GamePlay.mystery_gift_class = GamePlay::MysteryGift
  • super calls GamePlay::Base#initialize which creates the message window and the internal clock of the scene.
  • @running = true indicates that the scene is active. Setting it to false exits the scene.
  • create_graphics is automatically called by the framework after initialize. It creates the viewport, instantiates the base UI, then calls Graphics.sort_z to sort all visual elements by depth.
  • create_viewport is inherited from GamePlay::Base. It creates the main viewport @viewport at z=10_000, which ensures the scene displays above game elements.
  • create_base_ui instantiates the GenericBase subclass defined earlier. The second argument button_texts defines the ctrl button texts.
  • button_texts returns an array of 4 elements corresponding to the ctrl buttons in order [A, X, Y, B]. Setting nil hides the corresponding button. Here, only the B button is visible with the text "Quit". (We move this text to the CSV in the i18n guide.)
  • update_inputs is called every frame by the framework. automatic_input_update checks each key and calls the matching action_* method if it is pressed and defined. Here only action_b exists, so pressing B exits.
  • action_b sets @running to false to exit the scene. In the keyboard guide we extract update_inputs and the actions into their own file, 003 Input.rb, and add navigation.
  • update_graphics is called every frame to update animations. update_background_animation animates the background scrolling (a no-op here since we disabled it).
  • The last line GamePlay.mystery_gift_class = GamePlay::MysteryGift registers the class in the accessor defined in 000 Entry.rb, which makes GamePlay.open_mystery_gift work.

Lifecycle

The framework executes the scene following a precise cycle:

  1. initialize: the constructor is called. You initialize state variables but do not create any graphics.
  2. create_graphics: the framework calls this method once, right after initialize. This is where you create viewports, the base UI, and (later) the composition.
  3. Update loop: every frame, the framework calls in order:
    • update_inputs: keyboard input handling
    • update_mouse(moved): mouse input handling (added in the mouse guide)
    • update_graphics: animation updates
  4. The loop repeats until @running is set to false.
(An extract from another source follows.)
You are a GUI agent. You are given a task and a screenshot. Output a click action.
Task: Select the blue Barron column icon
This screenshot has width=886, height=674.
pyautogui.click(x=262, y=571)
This cycle is the same for all PSDK scenes. The framework automatically handles frame balancing through the BaseCleanUpdate::FrameBalanced class. In our minimal scene, we have not defined update_mouse yet -- we add it in the mouse guide.

Try it

With the three files in place, open the scene from a map event ("Script call") or the PSDK console:

GamePlay.open_mystery_gift

You should see the custom background with a "Quit" button at the bottom, and pressing B closes the scene.

Conclusion

  • A UI scene needs at minimum three files: 000 Entry.rb (entry point), 003 GamePlay/000 Base.rb (GenericBase subclass), and 003 GamePlay/001 Main.rb (scene class).
  • Always use GenericBase for the base UI layer. Never manually rebuild the background, button bar, or ctrl buttons.
  • The inherited create_viewport creates the viewport at z=10_000.
  • The button_texts array controls ctrl button visibility: nil hides the button, a string displays it with the given text.
  • The framework calls update_inputs only if you define it; automatic_input_update routes a key press to its action_* method. Set @running to false to exit the scene.
  • Register the class at the bottom of 001 Main.rb with GamePlay.mystery_gift_class = GamePlay::MysteryGift.